(Collected data entries)

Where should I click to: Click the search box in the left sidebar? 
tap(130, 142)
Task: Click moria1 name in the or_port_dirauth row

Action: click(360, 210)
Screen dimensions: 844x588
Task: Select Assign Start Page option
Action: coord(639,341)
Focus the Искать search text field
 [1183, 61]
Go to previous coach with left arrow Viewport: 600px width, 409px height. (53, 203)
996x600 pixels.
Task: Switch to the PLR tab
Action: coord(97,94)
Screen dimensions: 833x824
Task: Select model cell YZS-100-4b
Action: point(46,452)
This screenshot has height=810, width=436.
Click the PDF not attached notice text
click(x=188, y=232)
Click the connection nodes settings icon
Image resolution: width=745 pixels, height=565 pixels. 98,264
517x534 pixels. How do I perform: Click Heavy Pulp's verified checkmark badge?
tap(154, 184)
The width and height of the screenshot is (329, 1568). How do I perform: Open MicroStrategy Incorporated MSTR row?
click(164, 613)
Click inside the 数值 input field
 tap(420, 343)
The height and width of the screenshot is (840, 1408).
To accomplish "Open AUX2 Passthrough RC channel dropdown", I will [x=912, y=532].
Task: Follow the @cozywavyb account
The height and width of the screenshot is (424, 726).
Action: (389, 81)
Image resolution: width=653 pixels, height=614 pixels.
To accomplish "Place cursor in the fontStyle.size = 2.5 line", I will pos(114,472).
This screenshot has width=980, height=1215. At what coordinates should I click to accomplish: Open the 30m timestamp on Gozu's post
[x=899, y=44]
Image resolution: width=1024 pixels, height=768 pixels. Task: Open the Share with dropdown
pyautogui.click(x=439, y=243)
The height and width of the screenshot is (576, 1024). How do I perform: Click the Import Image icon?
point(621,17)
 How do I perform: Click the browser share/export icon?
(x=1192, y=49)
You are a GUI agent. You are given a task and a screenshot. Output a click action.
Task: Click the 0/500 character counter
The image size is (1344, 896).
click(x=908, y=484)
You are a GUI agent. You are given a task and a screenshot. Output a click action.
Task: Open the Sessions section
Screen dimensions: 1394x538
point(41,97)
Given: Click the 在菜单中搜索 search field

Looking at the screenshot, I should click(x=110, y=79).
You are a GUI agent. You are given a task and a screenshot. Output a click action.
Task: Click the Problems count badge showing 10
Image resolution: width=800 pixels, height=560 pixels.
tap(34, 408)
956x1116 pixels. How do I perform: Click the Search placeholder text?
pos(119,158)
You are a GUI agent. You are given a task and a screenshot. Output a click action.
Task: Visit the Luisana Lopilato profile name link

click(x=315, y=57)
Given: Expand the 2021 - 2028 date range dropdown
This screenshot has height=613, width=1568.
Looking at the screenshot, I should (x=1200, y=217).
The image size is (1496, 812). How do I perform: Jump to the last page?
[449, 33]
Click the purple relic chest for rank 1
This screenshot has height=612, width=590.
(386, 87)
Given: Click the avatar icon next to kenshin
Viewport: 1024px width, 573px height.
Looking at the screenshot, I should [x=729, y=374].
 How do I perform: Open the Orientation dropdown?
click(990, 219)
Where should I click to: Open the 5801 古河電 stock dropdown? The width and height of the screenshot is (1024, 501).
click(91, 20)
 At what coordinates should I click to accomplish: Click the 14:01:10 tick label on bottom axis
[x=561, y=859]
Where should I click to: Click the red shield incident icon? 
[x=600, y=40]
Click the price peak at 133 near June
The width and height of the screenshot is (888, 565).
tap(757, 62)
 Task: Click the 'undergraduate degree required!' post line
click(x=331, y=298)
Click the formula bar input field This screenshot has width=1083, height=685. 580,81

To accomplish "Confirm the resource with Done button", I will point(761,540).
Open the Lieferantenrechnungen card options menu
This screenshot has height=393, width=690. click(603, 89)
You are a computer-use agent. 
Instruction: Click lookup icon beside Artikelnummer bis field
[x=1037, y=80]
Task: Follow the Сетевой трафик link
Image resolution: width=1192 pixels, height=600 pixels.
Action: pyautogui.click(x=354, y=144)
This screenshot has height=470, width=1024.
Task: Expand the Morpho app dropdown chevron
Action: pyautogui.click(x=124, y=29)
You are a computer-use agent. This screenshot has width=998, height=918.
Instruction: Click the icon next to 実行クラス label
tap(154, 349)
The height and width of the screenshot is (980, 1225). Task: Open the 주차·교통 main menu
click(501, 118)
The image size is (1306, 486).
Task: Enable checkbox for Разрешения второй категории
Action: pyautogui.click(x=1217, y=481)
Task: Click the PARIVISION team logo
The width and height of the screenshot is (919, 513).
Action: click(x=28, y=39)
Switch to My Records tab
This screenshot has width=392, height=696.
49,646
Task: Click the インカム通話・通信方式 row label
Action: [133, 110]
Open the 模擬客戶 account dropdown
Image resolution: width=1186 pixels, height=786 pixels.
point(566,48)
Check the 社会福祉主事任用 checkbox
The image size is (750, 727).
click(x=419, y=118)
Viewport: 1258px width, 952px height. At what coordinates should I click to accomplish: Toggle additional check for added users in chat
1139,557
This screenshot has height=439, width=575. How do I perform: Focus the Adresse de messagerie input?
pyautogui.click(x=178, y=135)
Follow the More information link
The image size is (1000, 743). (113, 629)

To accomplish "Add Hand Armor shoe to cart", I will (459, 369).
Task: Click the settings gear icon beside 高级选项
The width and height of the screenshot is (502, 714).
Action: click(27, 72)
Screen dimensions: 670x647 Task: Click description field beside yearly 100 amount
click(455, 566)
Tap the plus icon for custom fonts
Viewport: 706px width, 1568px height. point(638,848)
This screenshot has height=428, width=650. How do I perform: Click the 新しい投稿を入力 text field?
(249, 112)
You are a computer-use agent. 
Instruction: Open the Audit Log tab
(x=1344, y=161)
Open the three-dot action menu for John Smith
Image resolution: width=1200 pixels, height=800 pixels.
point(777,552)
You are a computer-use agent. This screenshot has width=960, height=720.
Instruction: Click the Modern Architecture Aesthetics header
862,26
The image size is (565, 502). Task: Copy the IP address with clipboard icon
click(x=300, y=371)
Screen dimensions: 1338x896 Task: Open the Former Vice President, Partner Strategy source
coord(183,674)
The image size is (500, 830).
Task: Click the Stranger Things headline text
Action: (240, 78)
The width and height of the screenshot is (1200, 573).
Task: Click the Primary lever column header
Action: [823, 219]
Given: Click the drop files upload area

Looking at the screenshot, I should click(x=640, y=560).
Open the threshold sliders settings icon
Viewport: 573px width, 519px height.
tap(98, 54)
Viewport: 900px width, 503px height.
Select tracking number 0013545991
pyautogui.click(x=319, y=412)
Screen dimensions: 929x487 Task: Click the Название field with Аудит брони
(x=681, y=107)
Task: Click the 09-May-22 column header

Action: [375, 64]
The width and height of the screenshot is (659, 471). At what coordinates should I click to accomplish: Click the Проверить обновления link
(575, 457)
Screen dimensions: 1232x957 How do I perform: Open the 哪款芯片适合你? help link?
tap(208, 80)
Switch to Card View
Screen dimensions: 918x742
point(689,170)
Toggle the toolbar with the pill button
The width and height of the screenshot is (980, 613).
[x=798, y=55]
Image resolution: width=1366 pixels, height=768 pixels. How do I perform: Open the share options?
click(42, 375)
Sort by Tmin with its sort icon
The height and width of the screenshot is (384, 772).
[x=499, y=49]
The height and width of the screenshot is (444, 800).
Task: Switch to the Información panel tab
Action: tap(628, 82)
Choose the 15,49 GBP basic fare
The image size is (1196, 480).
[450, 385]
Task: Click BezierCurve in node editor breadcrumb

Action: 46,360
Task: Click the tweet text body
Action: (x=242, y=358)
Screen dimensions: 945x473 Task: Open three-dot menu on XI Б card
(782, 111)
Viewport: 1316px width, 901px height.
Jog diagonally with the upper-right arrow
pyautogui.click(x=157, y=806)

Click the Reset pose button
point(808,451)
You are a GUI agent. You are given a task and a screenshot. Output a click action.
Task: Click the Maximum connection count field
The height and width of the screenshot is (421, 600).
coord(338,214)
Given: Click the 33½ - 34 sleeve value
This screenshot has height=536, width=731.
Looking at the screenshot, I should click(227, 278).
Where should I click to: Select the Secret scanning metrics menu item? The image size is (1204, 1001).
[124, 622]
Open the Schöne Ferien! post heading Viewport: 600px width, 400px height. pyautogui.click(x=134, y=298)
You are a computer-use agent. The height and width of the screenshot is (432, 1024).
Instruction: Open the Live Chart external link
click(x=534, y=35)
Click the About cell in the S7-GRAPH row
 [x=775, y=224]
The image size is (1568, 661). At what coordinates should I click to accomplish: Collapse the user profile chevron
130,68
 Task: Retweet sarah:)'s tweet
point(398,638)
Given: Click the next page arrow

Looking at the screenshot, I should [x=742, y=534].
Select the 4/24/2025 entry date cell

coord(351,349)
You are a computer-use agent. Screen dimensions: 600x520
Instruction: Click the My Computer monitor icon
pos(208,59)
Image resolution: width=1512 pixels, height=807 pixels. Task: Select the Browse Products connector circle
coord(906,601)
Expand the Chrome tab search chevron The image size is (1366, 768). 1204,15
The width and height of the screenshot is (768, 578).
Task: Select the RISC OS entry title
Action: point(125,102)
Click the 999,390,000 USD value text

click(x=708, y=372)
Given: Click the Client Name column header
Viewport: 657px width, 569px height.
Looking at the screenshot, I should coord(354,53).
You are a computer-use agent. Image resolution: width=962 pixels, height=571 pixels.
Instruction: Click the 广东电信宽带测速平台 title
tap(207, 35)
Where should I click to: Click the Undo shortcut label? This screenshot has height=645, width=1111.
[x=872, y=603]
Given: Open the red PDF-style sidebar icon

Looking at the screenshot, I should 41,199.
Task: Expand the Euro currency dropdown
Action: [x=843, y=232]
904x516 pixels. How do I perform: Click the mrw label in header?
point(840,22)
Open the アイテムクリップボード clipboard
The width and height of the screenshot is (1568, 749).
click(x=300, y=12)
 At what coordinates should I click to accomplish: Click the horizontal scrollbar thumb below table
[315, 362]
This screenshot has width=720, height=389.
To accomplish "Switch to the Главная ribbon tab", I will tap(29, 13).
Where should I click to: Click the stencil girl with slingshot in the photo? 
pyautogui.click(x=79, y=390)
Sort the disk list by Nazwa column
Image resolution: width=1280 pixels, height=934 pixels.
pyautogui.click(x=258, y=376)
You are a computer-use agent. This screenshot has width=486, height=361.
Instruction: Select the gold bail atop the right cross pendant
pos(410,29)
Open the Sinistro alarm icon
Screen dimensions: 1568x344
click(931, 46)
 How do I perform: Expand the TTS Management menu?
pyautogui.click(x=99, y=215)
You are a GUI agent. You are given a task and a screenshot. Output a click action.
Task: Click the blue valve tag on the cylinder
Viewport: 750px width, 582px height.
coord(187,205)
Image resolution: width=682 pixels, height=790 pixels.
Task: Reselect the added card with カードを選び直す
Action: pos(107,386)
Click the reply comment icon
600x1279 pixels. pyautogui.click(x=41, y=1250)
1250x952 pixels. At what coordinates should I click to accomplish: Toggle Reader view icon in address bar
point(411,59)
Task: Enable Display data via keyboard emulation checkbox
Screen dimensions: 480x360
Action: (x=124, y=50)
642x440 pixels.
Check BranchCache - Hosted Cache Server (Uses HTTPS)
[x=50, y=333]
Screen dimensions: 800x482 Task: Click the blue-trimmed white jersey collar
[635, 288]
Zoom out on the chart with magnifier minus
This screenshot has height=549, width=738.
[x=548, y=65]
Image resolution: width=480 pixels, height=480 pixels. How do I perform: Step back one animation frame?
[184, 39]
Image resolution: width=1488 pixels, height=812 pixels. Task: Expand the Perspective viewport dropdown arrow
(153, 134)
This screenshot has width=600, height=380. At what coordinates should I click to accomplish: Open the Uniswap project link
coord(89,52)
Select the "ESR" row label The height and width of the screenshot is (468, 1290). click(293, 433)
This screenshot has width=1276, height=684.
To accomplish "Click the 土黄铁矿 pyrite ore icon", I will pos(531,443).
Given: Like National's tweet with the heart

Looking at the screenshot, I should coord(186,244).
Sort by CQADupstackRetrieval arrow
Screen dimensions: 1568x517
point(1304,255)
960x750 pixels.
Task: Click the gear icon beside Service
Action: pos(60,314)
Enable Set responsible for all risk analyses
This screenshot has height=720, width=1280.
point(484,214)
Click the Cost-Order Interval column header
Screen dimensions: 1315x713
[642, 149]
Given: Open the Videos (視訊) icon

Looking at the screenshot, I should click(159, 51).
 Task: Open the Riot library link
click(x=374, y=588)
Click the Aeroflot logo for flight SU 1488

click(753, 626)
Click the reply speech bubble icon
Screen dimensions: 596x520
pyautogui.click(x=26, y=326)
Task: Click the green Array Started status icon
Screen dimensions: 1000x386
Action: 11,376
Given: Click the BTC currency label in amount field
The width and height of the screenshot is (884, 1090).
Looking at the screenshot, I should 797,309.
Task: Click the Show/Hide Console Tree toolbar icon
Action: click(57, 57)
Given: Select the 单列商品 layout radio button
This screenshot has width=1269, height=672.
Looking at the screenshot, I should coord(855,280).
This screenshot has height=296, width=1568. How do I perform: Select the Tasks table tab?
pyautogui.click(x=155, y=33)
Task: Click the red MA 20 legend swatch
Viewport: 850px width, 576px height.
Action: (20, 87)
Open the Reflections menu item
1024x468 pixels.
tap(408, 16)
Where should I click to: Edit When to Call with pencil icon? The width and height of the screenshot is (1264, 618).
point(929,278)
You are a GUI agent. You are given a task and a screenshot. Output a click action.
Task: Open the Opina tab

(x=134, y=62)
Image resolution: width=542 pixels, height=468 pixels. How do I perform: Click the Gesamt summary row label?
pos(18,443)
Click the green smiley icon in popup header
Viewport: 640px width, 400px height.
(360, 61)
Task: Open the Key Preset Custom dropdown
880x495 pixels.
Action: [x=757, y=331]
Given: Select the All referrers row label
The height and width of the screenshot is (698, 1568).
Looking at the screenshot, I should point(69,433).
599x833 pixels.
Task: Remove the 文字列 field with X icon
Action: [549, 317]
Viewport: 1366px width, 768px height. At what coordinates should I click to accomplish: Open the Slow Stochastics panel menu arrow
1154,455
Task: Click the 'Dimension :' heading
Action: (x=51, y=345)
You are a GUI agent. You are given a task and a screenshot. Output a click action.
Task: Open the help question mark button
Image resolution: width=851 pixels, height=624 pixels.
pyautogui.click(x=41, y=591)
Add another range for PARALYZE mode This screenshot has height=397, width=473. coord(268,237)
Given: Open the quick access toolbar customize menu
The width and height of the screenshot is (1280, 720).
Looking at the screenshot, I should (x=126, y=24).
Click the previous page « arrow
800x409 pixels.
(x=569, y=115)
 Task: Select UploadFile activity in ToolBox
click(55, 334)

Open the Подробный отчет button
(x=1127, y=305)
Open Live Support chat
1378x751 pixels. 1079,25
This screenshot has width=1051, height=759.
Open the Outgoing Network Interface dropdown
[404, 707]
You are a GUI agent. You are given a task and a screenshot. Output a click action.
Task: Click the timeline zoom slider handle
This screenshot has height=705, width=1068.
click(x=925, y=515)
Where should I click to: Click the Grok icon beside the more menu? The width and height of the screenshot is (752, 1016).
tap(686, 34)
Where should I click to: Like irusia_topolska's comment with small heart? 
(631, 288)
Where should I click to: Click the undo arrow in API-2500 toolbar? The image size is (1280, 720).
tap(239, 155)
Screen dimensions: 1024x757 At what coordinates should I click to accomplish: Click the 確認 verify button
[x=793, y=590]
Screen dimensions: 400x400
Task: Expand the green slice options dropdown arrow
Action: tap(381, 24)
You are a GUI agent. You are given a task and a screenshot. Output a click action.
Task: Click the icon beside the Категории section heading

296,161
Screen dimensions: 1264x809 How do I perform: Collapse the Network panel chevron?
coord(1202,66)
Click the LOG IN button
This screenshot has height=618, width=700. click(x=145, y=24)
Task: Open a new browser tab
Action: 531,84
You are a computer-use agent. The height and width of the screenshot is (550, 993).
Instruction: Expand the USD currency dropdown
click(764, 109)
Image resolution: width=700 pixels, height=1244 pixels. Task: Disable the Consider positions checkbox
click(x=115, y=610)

__Exercise goal__. For the data above, state how many of its lines contain the word "account", giving no other text.

__Your response__. 2